## INPUT DATA
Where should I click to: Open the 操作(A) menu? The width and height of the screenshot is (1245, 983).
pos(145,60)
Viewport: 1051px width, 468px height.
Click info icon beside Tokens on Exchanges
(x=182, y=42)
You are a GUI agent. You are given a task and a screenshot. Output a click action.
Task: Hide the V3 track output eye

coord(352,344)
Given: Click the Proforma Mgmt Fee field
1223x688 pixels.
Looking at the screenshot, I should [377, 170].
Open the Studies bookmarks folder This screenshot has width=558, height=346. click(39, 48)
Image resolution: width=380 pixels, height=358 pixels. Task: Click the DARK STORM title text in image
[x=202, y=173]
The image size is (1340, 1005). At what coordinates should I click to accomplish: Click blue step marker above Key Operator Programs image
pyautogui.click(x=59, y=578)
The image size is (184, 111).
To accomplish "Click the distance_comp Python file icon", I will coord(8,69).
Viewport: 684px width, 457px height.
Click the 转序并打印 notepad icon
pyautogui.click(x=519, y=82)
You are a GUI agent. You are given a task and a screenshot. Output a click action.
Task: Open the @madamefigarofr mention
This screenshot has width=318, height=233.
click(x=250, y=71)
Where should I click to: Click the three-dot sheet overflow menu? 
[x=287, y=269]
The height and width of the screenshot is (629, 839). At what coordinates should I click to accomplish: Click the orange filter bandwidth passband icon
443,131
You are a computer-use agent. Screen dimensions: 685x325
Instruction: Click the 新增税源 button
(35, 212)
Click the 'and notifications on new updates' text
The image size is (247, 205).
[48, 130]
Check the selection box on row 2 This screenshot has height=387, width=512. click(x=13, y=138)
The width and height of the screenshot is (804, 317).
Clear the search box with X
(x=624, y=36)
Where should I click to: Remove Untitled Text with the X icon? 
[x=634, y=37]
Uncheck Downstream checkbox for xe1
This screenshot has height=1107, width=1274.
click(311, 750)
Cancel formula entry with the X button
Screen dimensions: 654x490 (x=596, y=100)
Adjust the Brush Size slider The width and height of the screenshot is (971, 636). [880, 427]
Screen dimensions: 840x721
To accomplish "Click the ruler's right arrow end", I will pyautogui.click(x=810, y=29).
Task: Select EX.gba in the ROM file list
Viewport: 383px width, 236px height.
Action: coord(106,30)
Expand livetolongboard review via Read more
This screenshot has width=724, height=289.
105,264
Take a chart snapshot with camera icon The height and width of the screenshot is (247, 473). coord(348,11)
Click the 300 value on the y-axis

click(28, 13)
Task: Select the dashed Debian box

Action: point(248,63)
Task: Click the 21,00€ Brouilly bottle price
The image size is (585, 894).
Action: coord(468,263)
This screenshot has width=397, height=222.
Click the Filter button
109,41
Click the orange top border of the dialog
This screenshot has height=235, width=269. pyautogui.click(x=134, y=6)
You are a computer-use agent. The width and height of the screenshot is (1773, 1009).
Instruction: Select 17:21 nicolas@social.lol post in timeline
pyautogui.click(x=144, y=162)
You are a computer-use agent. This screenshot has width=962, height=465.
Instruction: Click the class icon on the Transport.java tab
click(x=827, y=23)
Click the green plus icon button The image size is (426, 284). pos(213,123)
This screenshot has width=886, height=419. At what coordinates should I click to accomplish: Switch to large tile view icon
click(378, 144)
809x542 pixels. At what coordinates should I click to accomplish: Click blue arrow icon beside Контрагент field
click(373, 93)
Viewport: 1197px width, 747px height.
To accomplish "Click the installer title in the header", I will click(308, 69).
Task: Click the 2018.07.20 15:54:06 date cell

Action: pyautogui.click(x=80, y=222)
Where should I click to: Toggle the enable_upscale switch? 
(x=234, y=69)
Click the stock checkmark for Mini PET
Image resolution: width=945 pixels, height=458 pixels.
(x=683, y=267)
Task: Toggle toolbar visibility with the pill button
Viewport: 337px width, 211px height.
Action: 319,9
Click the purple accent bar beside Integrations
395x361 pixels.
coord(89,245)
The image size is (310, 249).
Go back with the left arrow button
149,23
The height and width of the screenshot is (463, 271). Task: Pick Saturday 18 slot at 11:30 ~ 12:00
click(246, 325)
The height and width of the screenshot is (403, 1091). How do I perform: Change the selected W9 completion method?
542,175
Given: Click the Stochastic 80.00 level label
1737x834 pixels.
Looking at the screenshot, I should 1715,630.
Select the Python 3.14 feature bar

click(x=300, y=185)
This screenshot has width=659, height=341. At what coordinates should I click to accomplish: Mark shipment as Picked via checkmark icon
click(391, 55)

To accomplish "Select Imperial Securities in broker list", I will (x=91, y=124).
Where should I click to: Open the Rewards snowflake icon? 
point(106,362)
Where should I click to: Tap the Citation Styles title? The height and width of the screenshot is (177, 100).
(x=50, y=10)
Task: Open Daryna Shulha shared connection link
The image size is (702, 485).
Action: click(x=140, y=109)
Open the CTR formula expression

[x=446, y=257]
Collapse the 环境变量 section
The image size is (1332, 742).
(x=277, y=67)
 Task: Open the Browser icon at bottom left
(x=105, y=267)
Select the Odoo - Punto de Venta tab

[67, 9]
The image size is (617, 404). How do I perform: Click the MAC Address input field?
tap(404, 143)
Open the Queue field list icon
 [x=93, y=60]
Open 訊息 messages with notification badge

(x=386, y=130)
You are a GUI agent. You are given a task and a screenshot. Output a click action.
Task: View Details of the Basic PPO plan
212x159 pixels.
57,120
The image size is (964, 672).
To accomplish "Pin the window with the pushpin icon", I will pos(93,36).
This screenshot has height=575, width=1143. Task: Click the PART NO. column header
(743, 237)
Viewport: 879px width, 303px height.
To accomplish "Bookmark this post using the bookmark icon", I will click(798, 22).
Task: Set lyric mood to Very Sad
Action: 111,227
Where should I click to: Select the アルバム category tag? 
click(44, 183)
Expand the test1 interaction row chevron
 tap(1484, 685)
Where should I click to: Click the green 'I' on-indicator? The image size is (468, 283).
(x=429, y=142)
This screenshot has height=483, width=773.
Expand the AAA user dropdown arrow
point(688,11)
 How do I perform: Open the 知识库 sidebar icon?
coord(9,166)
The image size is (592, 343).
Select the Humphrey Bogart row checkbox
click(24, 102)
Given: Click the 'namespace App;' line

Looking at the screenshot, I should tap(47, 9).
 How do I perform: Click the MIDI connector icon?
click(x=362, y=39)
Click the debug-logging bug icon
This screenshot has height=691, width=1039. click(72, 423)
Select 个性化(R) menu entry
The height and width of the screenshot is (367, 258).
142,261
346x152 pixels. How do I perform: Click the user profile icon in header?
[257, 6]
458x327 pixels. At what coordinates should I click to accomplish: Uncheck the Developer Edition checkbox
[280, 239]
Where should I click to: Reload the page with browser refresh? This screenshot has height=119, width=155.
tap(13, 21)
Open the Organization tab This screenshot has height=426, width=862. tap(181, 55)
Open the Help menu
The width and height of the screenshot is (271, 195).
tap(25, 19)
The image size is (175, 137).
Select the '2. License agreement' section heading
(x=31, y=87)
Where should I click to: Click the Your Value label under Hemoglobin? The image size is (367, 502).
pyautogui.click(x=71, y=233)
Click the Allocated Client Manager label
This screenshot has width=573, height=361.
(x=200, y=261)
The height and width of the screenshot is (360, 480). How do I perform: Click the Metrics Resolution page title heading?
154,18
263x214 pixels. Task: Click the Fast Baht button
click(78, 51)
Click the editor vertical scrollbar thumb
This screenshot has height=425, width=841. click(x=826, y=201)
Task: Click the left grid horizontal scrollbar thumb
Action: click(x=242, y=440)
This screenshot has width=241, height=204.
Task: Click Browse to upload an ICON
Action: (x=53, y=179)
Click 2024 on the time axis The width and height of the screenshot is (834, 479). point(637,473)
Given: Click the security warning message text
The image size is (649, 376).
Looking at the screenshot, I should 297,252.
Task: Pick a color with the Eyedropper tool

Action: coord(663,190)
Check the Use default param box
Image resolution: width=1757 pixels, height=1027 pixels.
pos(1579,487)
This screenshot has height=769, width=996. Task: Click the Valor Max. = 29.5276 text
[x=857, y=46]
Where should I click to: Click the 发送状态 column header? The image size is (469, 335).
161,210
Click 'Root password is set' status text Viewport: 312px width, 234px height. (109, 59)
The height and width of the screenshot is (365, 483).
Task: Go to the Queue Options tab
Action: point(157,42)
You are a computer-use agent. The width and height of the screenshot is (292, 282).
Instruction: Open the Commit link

## WHAT THE TASK ASKS
Output exactly, and only, the lines running from the one that contains "The height and width of the screenshot is (360, 480)." through the last line of the entries above.

## ANSWER BOX
The height and width of the screenshot is (360, 480). How do I perform: Click the Metrics Resolution page title heading?
154,18
263x214 pixels. Task: Click the Fast Baht button
click(78, 51)
Click the editor vertical scrollbar thumb
This screenshot has height=425, width=841. click(x=826, y=201)
Task: Click the left grid horizontal scrollbar thumb
Action: click(x=242, y=440)
This screenshot has width=241, height=204.
Task: Click Browse to upload an ICON
Action: (x=53, y=179)
Click 2024 on the time axis The width and height of the screenshot is (834, 479). point(637,473)
Given: Click the security warning message text
The image size is (649, 376).
Looking at the screenshot, I should 297,252.
Task: Pick a color with the Eyedropper tool

Action: coord(663,190)
Check the Use default param box
Image resolution: width=1757 pixels, height=1027 pixels.
pos(1579,487)
This screenshot has height=769, width=996. Task: Click the Valor Max. = 29.5276 text
[x=857, y=46]
Where should I click to: Click the 发送状态 column header? The image size is (469, 335).
161,210
Click 'Root password is set' status text Viewport: 312px width, 234px height. (109, 59)
The height and width of the screenshot is (365, 483).
Task: Go to the Queue Options tab
Action: point(157,42)
You are a computer-use agent. The width and height of the screenshot is (292, 282).
Instruction: Open the Commit link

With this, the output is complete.